Un cuchillo de trinchar puede ser tan creativo como un pincel. Trocear, rebanar, cortar, remover, hervir, saltear son algunos de los trucos que tienes a mano para cambiar tu mente consciente en un artístico piloto automático. En cuanto la mente consciente se distrae, la mente creativa toma el mando, incluso aunque tu no seas consciente de eso.
Cuando no sé que hacer, si escribir o vivir, intento hacer descubrimientos en la cocina, como por ejemplo recrear un plato con el que disfruté en otra parte. Lo peor que puede ocurrir es que el experimento resulte un fiasco y terminemos comiendo unos emparedados antes de irnos a la cama.
Lo mejor es que mi agradable ocurrencia y la cena que resulte proporcionen nuevas sensaciones al paladar y me recuerde que nunca hay que dar nada por sentado, sobre todo en momentos de duda, frustración o apetito.

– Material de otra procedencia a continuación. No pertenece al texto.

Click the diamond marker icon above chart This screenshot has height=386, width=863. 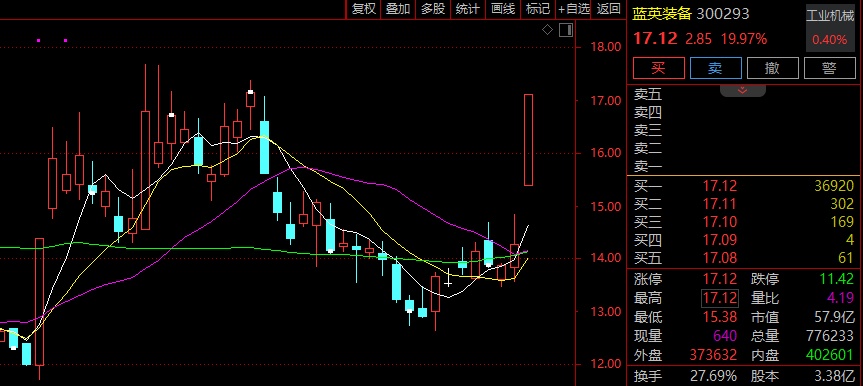[x=547, y=30]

«Si tus penas persisten, si no logras hallar inspiración en la soledad, entonces aún te queda mucho por aprender de los escritores, los poetas y los cocineros para convertirte en la artista de tu propia vida…Nunca podrás recrear el pasado, pero puedes dar forma a tu propio futuro, y además, hacer un bizcochuelo», expone Jacqueline Deval en su novela «Reckless Appetite: A Culinary Romance».
Esta semana, como meditación, intenta hacer un bizcocho improvisado.

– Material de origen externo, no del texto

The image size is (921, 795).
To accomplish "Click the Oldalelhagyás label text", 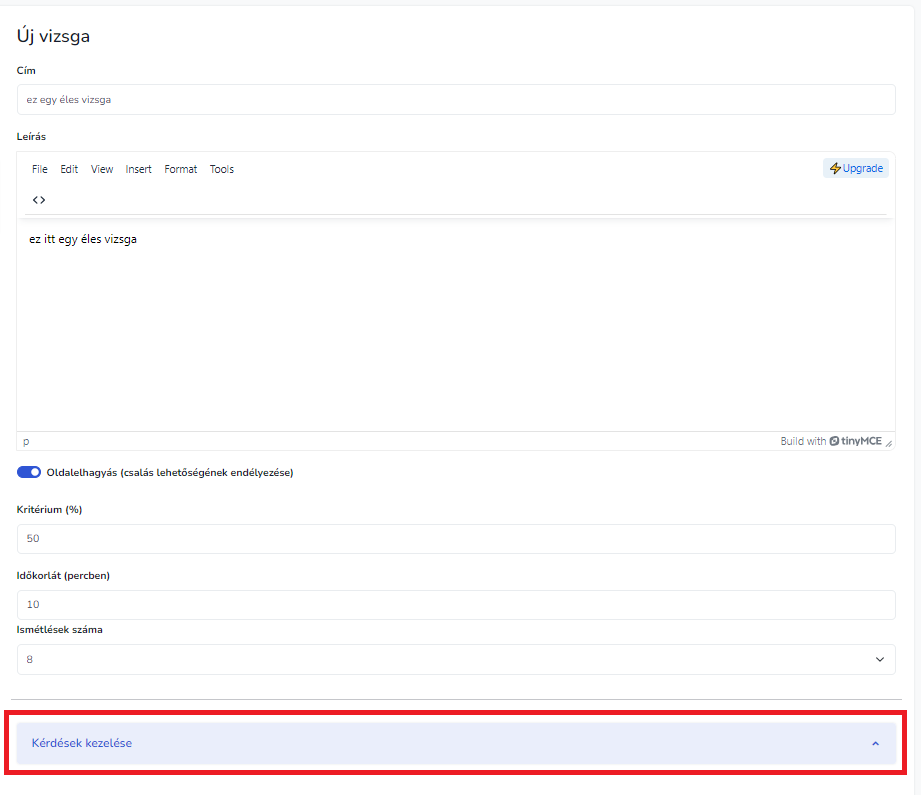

Piensa en el bizcocho más delicioso que puedas imaginar, el bizcocho de tus sueños, el que siempre has querido probar pero que nunca has tenido tiempo para hacer. Tómate tiempo, hazte un hueco y cocina. 

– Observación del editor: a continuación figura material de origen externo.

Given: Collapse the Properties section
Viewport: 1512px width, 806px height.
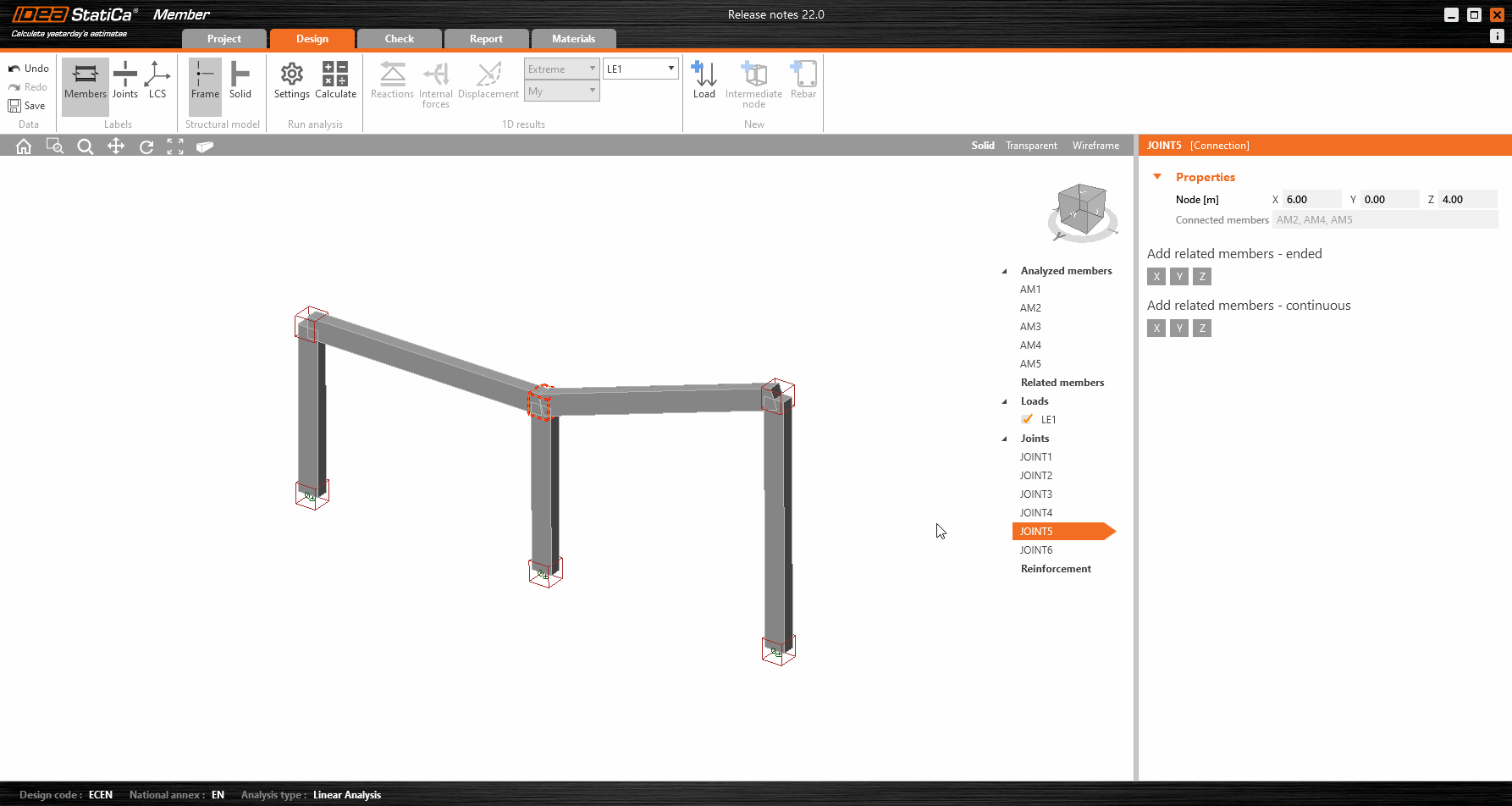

Si algo te resulta desconcertante en este momento, contempla la situación simplemente como un ingrediente más en la gran receta de la vida real.
Cada ingrediente hace su propia contribución auténtica a la totalidad, independientemente de que cada ingrediente cambie, al ser transformado por los cuatro elementos del Universo: el fuego en el horno, el agua en el grifo, la tierra en el trigo para darnos la harina, y el aire que lo abarca todo.
No te olvides del fuego que arde en tu espíritu, del agua de tu sudor y tus lágrimas, de la terrenalidad de la perseverancia, ni de cada inhalación que efectúas en tus esfuerzos por dominar el arte y descifrar el misterio de una vida auténtica.
Y cuando tu bizcocho salga del horno, espléndido y aromático, considera por un instante la diferencia entre crear un bizcocho (o una vida) con lo que tengas a mano, y uno hecho con esas mezclas ya preparadas que están a la venta. Los alimentos preparados tal vez nos ahorren tiempo en la cocina, pero la cocinera siempre sabe, lo mismo que la artista, lo que es auténtico y lo que simplemente pasa por ser auténtico.